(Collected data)
::::::

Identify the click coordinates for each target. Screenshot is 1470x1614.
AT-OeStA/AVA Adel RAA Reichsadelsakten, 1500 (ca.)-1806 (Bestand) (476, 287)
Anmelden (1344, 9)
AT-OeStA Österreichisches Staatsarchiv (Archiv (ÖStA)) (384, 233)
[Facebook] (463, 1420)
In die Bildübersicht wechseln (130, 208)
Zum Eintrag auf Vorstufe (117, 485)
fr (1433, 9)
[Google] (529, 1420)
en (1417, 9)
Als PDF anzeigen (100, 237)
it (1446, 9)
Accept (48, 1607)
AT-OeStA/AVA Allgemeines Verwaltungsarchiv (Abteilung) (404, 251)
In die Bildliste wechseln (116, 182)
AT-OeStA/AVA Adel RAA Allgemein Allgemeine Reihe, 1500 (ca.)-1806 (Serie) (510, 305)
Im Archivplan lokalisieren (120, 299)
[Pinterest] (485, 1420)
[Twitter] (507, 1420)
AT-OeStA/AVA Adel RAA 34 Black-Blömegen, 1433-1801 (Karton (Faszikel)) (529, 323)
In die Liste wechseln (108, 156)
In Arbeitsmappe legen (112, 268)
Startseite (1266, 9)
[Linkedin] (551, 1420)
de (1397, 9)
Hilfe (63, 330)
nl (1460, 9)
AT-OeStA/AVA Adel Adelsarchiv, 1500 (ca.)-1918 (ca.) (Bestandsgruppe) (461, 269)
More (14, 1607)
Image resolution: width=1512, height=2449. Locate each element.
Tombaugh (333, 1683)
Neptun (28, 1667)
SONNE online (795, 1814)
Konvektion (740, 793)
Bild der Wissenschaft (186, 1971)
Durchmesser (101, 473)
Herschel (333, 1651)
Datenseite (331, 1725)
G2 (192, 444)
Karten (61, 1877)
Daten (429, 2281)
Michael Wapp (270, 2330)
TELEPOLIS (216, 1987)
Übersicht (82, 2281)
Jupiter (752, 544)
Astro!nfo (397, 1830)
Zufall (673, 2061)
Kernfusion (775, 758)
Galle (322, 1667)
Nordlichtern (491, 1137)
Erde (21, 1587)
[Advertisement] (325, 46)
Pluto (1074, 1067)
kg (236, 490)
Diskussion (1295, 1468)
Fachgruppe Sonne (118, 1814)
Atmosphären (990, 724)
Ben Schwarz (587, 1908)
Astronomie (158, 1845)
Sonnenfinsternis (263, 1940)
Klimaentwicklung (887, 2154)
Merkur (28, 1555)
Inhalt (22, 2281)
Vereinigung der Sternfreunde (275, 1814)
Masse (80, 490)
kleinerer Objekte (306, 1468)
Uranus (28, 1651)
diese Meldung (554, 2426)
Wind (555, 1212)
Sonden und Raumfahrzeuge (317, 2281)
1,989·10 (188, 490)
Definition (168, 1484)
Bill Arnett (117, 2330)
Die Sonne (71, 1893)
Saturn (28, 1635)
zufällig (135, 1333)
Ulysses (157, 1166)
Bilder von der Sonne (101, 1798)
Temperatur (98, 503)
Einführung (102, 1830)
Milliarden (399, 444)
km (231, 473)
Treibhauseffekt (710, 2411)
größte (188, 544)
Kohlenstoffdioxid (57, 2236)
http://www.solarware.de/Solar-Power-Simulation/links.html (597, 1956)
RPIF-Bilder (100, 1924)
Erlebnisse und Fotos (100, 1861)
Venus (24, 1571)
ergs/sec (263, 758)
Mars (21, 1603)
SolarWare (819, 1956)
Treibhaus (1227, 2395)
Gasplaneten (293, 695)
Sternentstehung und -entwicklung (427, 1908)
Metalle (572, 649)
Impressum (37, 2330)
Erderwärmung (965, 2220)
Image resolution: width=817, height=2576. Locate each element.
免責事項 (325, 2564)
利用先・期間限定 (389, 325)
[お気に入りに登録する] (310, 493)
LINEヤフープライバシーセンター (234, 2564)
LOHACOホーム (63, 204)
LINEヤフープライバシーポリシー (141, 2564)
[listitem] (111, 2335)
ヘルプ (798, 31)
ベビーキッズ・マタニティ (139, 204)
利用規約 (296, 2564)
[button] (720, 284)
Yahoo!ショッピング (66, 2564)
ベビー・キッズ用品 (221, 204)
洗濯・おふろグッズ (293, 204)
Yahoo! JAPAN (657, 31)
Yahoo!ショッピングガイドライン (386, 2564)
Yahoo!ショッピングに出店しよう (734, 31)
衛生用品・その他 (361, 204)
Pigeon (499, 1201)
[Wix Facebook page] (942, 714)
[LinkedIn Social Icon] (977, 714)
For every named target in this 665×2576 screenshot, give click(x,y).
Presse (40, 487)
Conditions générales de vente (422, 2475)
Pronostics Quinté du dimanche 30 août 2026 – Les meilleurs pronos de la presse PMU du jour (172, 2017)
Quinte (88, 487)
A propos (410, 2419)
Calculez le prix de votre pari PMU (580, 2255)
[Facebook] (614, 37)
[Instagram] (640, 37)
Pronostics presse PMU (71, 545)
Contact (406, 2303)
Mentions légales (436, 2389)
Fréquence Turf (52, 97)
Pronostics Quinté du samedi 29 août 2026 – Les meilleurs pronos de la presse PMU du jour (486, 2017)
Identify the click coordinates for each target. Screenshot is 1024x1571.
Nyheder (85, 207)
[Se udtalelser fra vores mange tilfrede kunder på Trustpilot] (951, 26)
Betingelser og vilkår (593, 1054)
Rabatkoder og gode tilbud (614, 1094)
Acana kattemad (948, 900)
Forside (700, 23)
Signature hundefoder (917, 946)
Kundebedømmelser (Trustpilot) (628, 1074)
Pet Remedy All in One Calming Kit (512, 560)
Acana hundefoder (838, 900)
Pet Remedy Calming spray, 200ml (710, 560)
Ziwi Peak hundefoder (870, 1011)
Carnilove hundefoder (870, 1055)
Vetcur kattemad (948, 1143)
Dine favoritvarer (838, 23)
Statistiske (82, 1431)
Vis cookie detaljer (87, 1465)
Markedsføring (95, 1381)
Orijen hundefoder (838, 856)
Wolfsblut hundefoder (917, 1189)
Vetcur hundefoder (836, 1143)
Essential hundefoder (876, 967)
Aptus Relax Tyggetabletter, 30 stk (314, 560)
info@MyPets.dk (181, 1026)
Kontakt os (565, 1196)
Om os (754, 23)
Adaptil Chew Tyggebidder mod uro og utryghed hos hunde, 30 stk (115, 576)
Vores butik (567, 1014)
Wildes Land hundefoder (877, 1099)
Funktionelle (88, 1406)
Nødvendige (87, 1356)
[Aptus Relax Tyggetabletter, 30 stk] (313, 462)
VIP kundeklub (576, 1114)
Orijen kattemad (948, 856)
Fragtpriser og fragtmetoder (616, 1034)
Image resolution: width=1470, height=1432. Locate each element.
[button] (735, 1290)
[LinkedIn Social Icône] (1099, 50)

::::::

→ EXERCISE GOAL:
Take the records above and return, word for word, only the lines that fall from the line with "Tombaugh (333, 1683)" to the line with "Uranus (28, 1651)", both of them included.

→ RESPONSE AREA:
Tombaugh (333, 1683)
Neptun (28, 1667)
SONNE online (795, 1814)
Konvektion (740, 793)
Bild der Wissenschaft (186, 1971)
Durchmesser (101, 473)
Herschel (333, 1651)
Datenseite (331, 1725)
G2 (192, 444)
Karten (61, 1877)
Daten (429, 2281)
Michael Wapp (270, 2330)
TELEPOLIS (216, 1987)
Übersicht (82, 2281)
Jupiter (752, 544)
Astro!nfo (397, 1830)
Zufall (673, 2061)
Kernfusion (775, 758)
Galle (322, 1667)
Nordlichtern (491, 1137)
Erde (21, 1587)
[Advertisement] (325, 46)
Pluto (1074, 1067)
kg (236, 490)
Diskussion (1295, 1468)
Fachgruppe Sonne (118, 1814)
Atmosphären (990, 724)
Ben Schwarz (587, 1908)
Astronomie (158, 1845)
Sonnenfinsternis (263, 1940)
Klimaentwicklung (887, 2154)
Merkur (28, 1555)
Inhalt (22, 2281)
Vereinigung der Sternfreunde (275, 1814)
Masse (80, 490)
kleinerer Objekte (306, 1468)
Uranus (28, 1651)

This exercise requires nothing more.